**What is asked**
a) In the coherence passage, under what condition does the holographic measure of coherence equal zero?
b) Translate this sentence from the coherence passage into French: "Now we prove that the holographic measure of coherence \(\mathscr {C}_h(\rho )\) satisfies the required conditions."
c) Reproduce the stretch of the coherence passage from "Now we prove" through "if \(\rho \) is incoherent.".

::: Source passage :::

Now we prove that the holographic measure of coherence \(\mathscr {C}_h(\rho )\) satisfies the required conditions.

1. (C1)

   Obviously, \(\mathscr {C}_{h}(\rho )\ge 0\) for any quantum state \(\rho \) and \(\mathscr {C}_{h}(\rho )=0\) if and only if \(\rho \) is incoherent.

2. (C2b)

::: Record extracts :::

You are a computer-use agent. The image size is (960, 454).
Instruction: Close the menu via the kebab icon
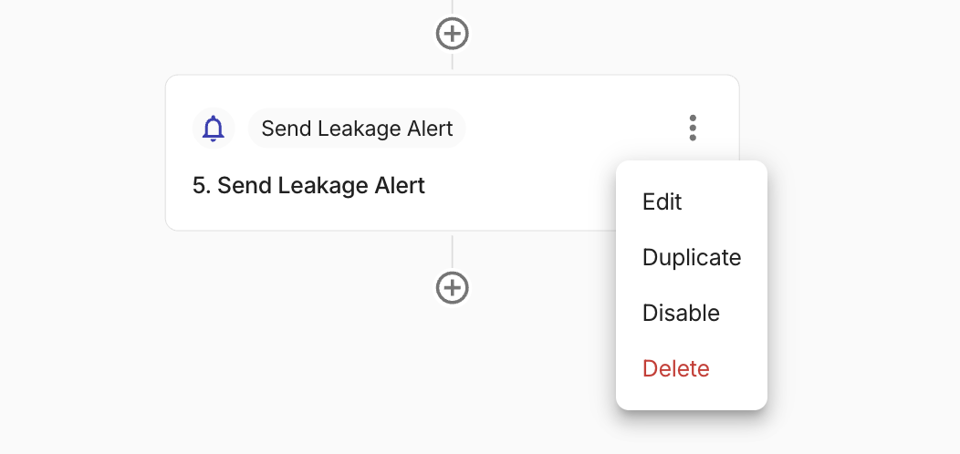point(693,129)
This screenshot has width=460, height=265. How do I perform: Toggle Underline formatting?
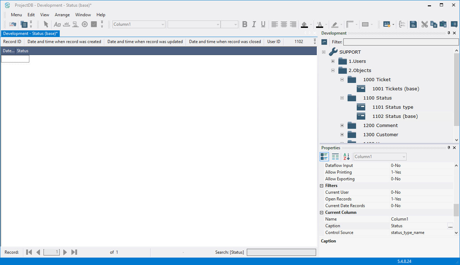click(263, 24)
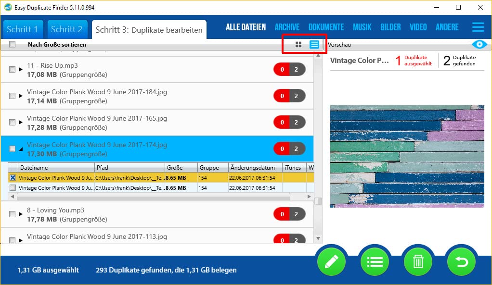This screenshot has width=492, height=285.
Task: Toggle the preview eye icon
Action: [479, 45]
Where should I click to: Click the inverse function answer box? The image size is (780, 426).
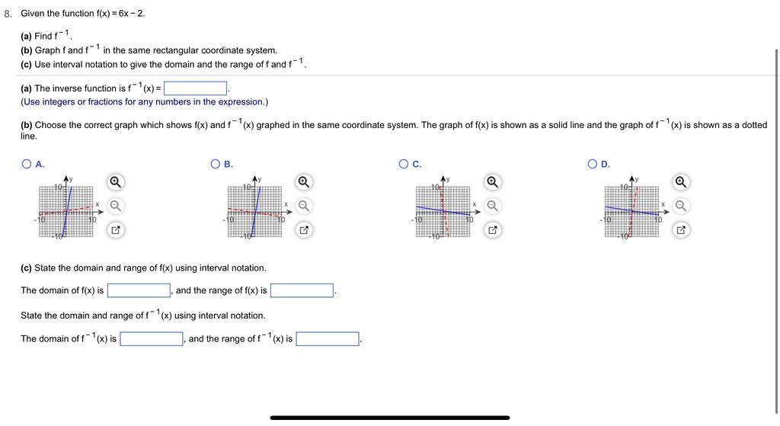pos(196,88)
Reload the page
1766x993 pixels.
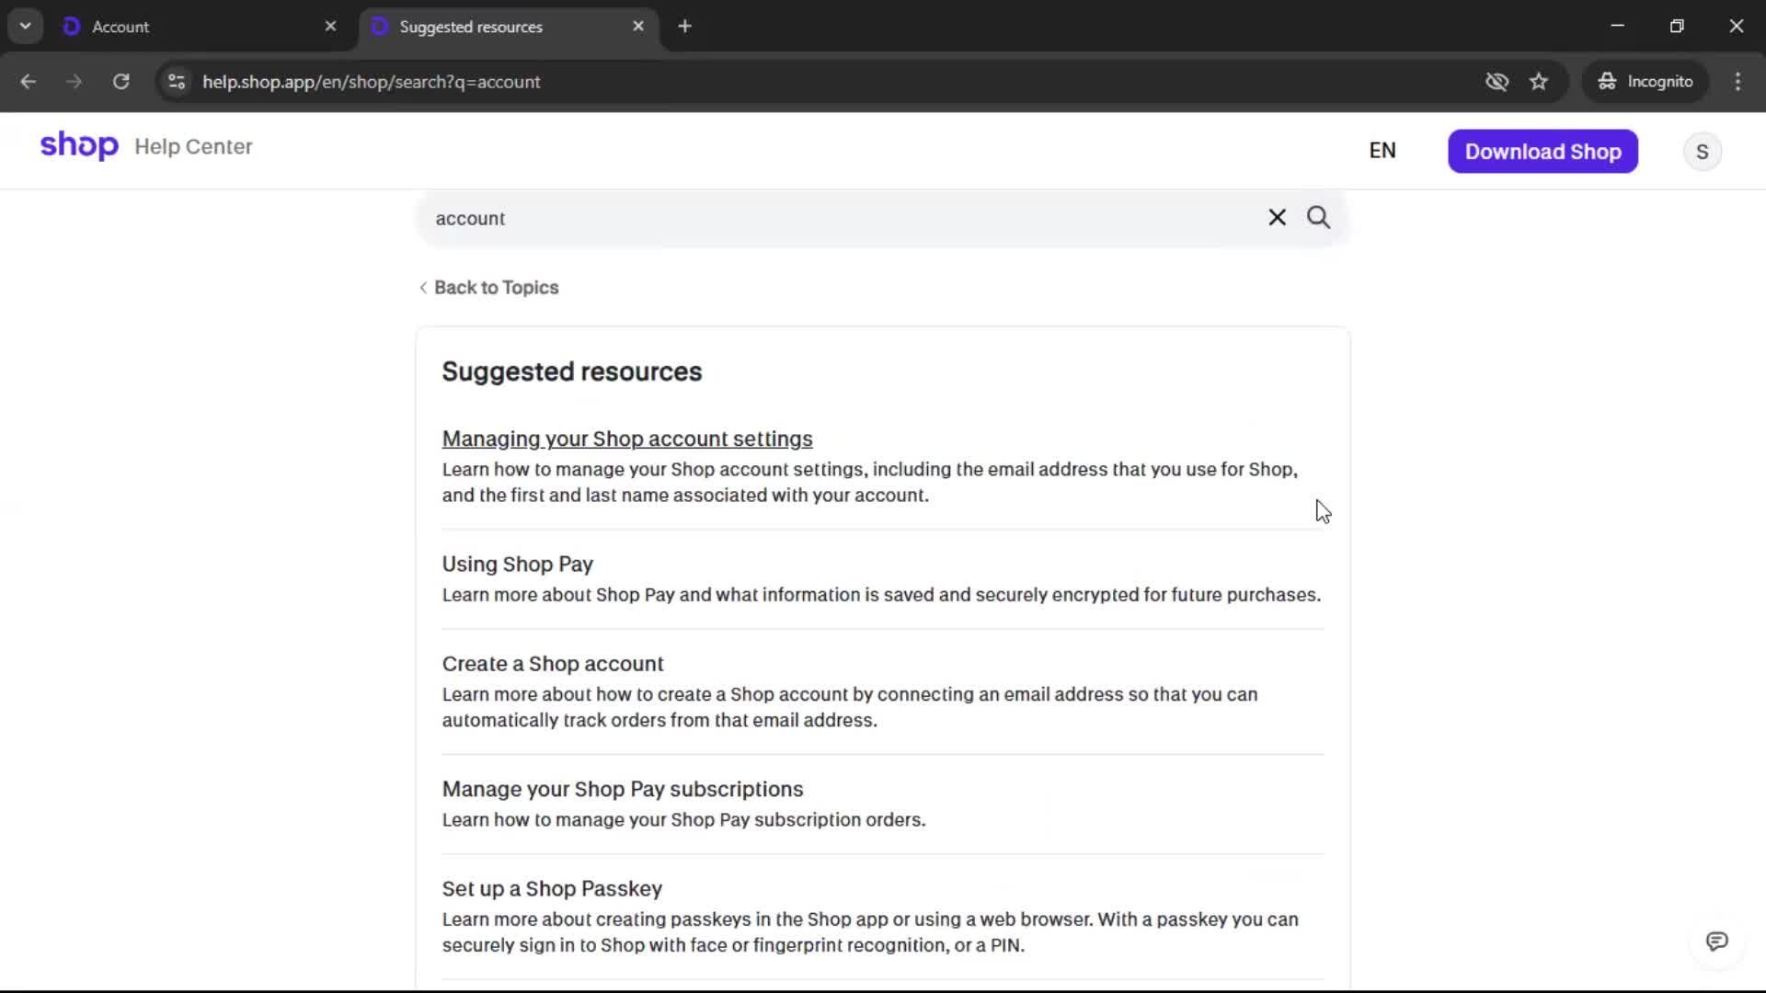pos(120,82)
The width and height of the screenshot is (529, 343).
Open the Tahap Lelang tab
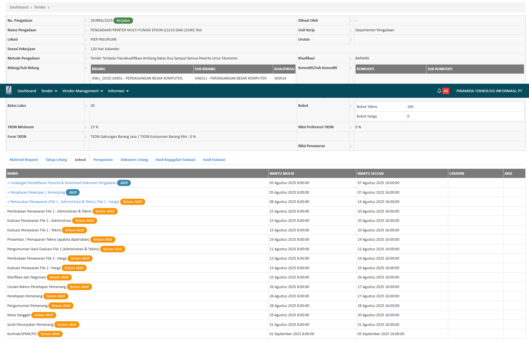(x=56, y=160)
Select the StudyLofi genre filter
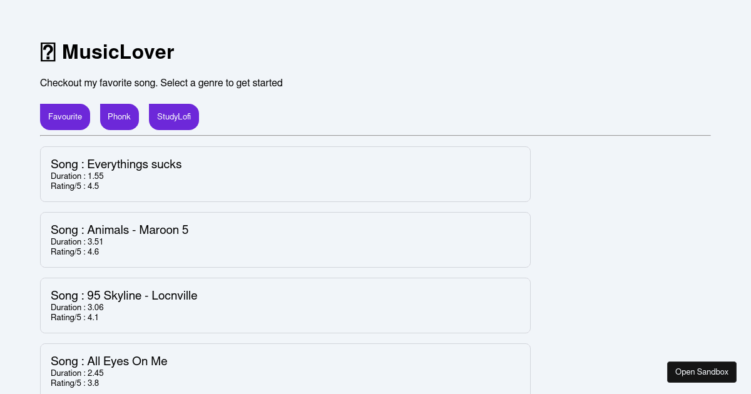751x394 pixels. (174, 117)
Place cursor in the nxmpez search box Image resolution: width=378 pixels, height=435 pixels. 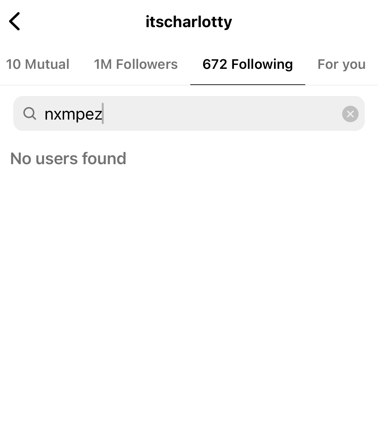(x=194, y=114)
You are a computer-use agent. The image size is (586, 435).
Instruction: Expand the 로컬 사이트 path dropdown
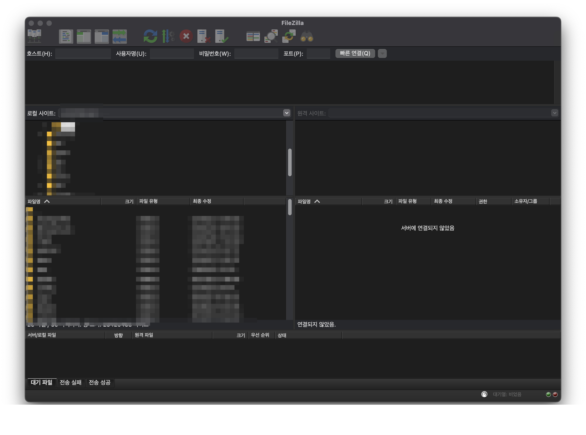(x=286, y=113)
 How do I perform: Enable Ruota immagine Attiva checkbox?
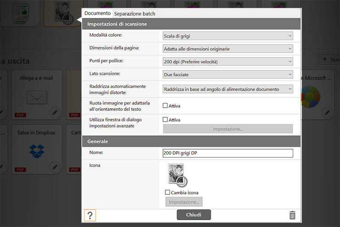click(165, 105)
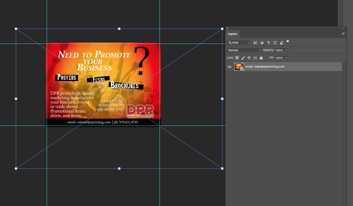Prevent auto-nesting into artboards
This screenshot has height=206, width=353.
click(255, 58)
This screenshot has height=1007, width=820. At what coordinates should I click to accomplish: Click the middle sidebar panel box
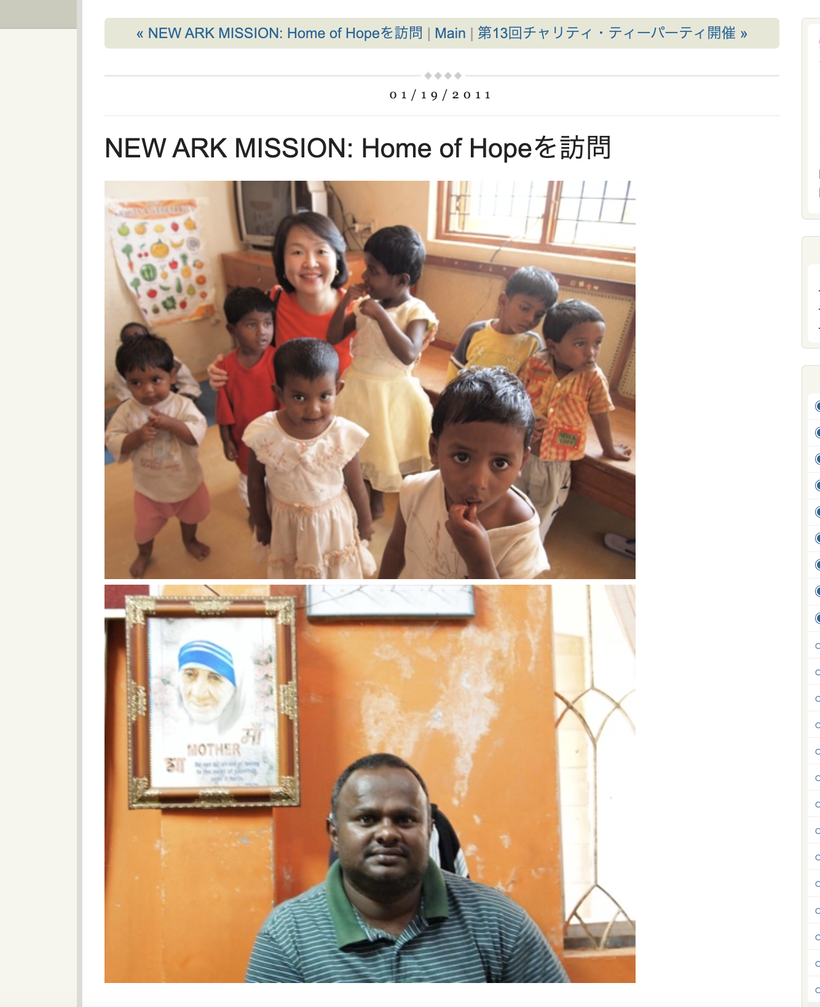(x=811, y=293)
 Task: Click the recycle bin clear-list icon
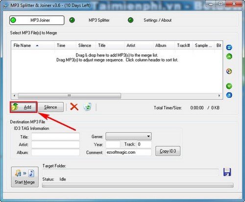[87, 107]
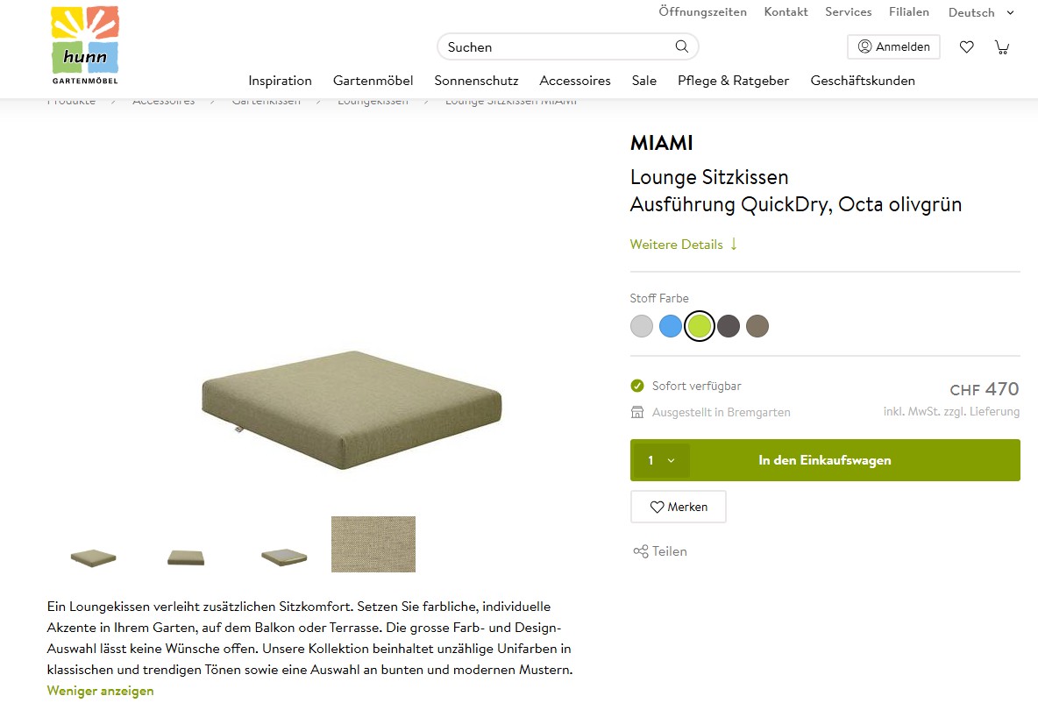Open the wishlist heart icon in header
This screenshot has height=703, width=1038.
coord(966,46)
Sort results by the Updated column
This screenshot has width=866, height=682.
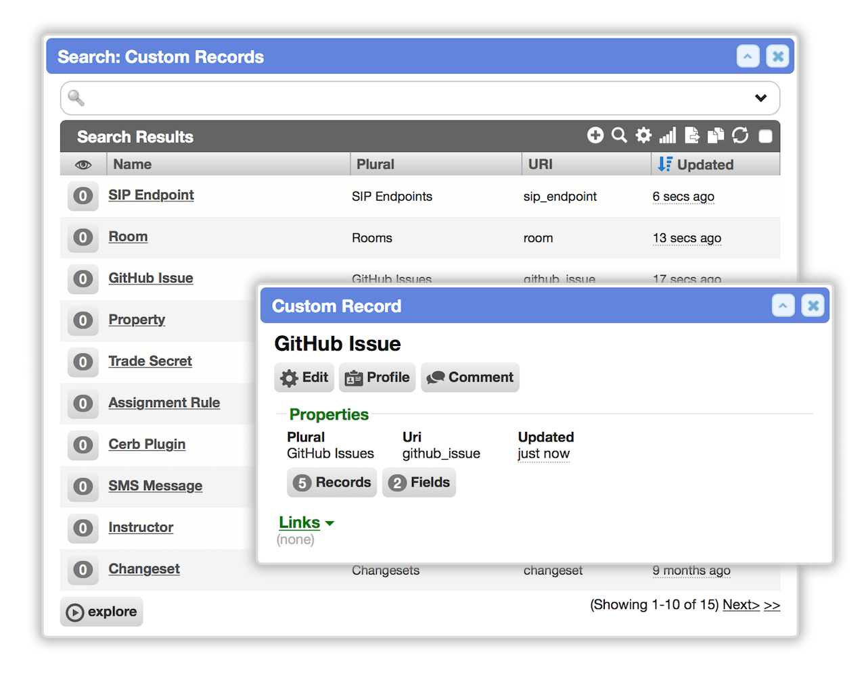[705, 164]
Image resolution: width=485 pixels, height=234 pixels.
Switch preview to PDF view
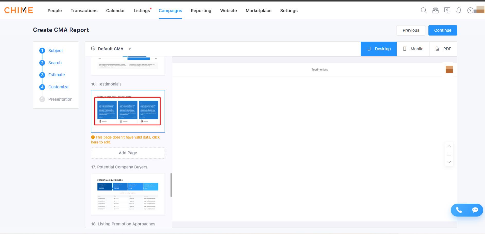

:::

**The responses**
a) It equals zero if and only if the quantum state ρ is incoherent.

b) Nous prouvons maintenant que la mesure holographique de cohérence \(\mathscr {C}_h(\rho )\) satisfait les conditions requises.

c)
Now we prove that the holographic measure of coherence \(\mathscr {C}_h(\rho )\) satisfies the required conditions.

1. (C1)

   Obviously, \(\mathscr {C}_{h}(\rho )\ge 0\) for any quantum state \(\rho \) and \(\mathscr {C}_{h}(\rho )=0\) if and only if \(\rho \) is incoherent.